I've never found her to be a warm person, open to friendship.  I've passed her in the aisles at the grocery store and turned to say hello, only to  have her quickly look the other way as if she didn't see me.  She seems to wear a sign that says, "Stay back.  I don't want to know you."  I can't see her sign, it's invisible of course, but I know it's there and that's partly why I didn't engage her more at the pool.  Why would I pursue someone who is so very guarded and unfriendly?  Why would I put my heart out there only for it to be trampled on and dismissed?




There's another reason though why I didn't reach out to her more and it wasn't because I was guarding my heart or afraid of her rejection and dismissal, it's because Jesus is setting me free from having to be sweet and friendly and nice.  All the time.  Constantly.  Every waking moment.  Though there is a genuine warmth and love about me,  I am very aware that I have often used those gifts for the wrong reasons throughout my life.  They have helped me get my needs met apart from Christ... the need to be loved and the need for people to be happy with me, to like me.  I have been the classic people pleaser.
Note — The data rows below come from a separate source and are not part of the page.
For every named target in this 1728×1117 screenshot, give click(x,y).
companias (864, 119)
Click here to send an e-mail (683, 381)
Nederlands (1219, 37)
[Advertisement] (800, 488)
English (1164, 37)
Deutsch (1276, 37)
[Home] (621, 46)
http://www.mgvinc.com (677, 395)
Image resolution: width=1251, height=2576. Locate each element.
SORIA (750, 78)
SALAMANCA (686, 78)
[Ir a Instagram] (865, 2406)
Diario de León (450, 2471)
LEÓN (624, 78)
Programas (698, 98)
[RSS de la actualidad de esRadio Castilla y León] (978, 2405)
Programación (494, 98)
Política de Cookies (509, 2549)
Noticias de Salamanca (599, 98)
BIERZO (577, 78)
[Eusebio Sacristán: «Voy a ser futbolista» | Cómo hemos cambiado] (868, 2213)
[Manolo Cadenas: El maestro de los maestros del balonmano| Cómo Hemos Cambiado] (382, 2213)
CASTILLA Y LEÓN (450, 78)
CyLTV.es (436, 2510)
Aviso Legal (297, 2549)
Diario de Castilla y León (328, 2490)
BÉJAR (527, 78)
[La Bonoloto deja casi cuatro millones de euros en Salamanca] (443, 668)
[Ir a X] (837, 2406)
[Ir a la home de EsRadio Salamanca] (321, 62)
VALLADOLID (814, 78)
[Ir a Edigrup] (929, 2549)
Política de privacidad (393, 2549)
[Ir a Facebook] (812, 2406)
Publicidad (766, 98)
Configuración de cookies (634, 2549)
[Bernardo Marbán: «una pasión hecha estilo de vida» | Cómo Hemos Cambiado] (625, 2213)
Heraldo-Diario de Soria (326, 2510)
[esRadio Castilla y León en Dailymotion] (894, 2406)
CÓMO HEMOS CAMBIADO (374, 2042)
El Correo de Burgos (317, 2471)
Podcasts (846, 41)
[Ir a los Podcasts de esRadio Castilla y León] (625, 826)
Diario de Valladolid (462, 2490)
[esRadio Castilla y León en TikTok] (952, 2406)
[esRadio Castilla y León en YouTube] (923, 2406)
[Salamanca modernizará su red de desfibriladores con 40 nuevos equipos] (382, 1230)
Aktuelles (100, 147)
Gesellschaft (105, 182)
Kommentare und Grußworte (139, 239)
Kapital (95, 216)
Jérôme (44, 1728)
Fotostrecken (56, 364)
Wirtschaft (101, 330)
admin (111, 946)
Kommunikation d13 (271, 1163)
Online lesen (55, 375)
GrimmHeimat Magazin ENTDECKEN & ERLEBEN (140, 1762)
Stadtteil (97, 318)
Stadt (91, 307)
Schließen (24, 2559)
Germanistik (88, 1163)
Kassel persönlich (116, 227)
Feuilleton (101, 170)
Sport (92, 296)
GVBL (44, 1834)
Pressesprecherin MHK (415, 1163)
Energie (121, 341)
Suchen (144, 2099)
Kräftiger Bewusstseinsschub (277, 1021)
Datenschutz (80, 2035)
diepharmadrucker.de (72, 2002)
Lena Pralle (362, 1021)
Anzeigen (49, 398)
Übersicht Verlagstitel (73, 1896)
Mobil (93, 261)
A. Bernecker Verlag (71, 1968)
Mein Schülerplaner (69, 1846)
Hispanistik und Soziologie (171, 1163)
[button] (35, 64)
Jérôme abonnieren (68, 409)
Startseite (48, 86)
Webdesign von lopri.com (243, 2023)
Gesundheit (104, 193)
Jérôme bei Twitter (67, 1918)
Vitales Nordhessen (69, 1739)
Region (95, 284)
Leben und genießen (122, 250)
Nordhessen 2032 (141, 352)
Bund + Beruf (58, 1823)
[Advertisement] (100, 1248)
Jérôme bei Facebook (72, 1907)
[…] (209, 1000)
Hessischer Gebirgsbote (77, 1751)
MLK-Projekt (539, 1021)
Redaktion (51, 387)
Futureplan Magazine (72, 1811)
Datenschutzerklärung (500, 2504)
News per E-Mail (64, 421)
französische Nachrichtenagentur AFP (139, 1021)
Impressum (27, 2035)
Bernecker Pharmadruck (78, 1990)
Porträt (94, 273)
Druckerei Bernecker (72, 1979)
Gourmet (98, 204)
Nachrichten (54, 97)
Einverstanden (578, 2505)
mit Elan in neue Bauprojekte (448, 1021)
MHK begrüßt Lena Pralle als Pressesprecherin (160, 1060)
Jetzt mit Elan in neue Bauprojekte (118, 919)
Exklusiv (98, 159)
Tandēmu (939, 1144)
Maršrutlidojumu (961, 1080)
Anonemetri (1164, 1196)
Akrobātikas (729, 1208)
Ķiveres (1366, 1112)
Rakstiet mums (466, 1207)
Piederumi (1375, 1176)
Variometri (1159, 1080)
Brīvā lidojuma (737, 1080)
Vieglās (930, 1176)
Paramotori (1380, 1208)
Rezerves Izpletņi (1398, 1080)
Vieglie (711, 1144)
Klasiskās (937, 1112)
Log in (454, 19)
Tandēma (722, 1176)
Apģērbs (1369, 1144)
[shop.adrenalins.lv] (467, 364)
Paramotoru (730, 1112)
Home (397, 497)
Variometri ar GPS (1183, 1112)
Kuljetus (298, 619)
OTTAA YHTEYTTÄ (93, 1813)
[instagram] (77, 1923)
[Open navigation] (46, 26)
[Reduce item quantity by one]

But I don't need to use those gifts for the wrong reasons any more.  I know who I am.  I know my worth.  I know that every need I have is met in Christ.  I don't need people to like me and be happy with me.  I don't need to be nice all the time to win their approval and acceptance.  Of course, I want those things, they are certainly welcome, but I don't need them.  I am free.  I am loved.  I am secure.

How wonderful it was to come home from the pool feeling strong and confident and free.  How good it was to just be and not need to be anything else.